The sentiments which motivate these regulatory changes arise from a false belief that platform firms have resulted in more precarious work arrangements, and have reduced take home pay. The empirical data, however, does not match up with this claim. A study published in 2017 by Oxford Martin, a policy research unit at the University of Oxford, found the Uber effect to be a net positive. While take home pay for taxi drivers fell 10% on average, these effects were offset by the gains to employment, and increase to the take home pay of self-employed drivers, that Uber created. Uber driver, by a result of market processes, and not minimum wage requirements, were earning living wages. This was accomplished by at the same time reducing the end-user costs for consumers relative to highly controlled taxi markets.

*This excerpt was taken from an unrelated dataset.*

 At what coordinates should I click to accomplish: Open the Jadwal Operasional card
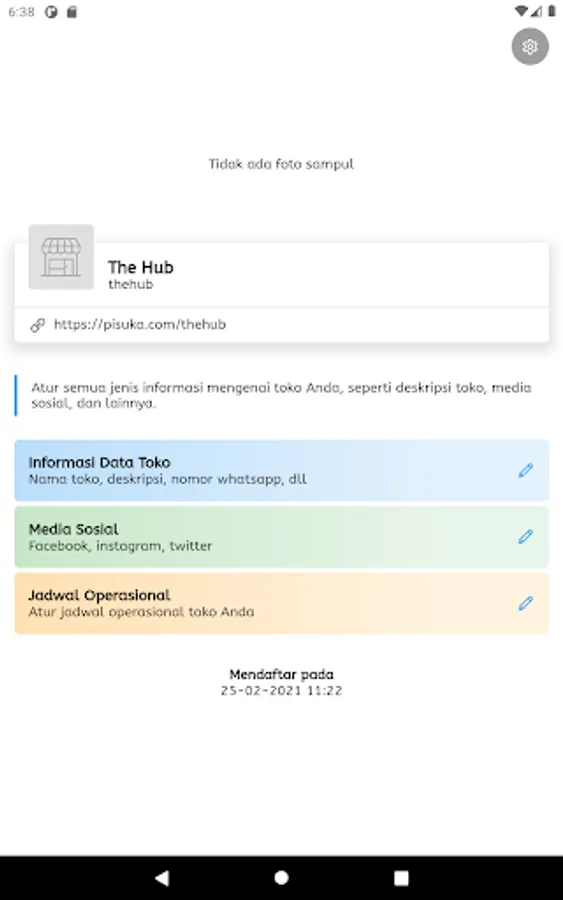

Employment regulations that make gig-economy workers more closely resemble conventional employees stall innovation in contracts, and erase the gains platforms have provided. At a recent US Senate Subcommittee round table on the savings implications of the gig-economy, it was stated that platforms desire to do more for their users than current legislation allows. Any action that resembles an employer-employee relationship between the platform and its users results in a change in employment classification, thereby threatening their business models. Uber has attempted to offer its drivers benefits without having regulators reclassify drivers as employees, though this has come with significant legal obstacles. The approach being taken in the UK— to create a new class of contracts — is not what is needed. If anything, regulations should move to relax the conditions of employment, rather than make them stricter.

Creating an intermediary class between self-employed and employee in an attempt to improve the conditions of workers in the gig-economy will in fact do the opposite. What platforms would voluntarily provide their workers would depend on the relationship the platform has with all its users, since retention is the only means by which they are profitable. By mandating certain rights, the regulations do not make it easier to innovate in provisions, since providing more would move them into the full-employment class. In a changing world of work, dynamism of contract is increasingly necessary for people to find what work arrangement works best for them. These regulations prevent this necessary development.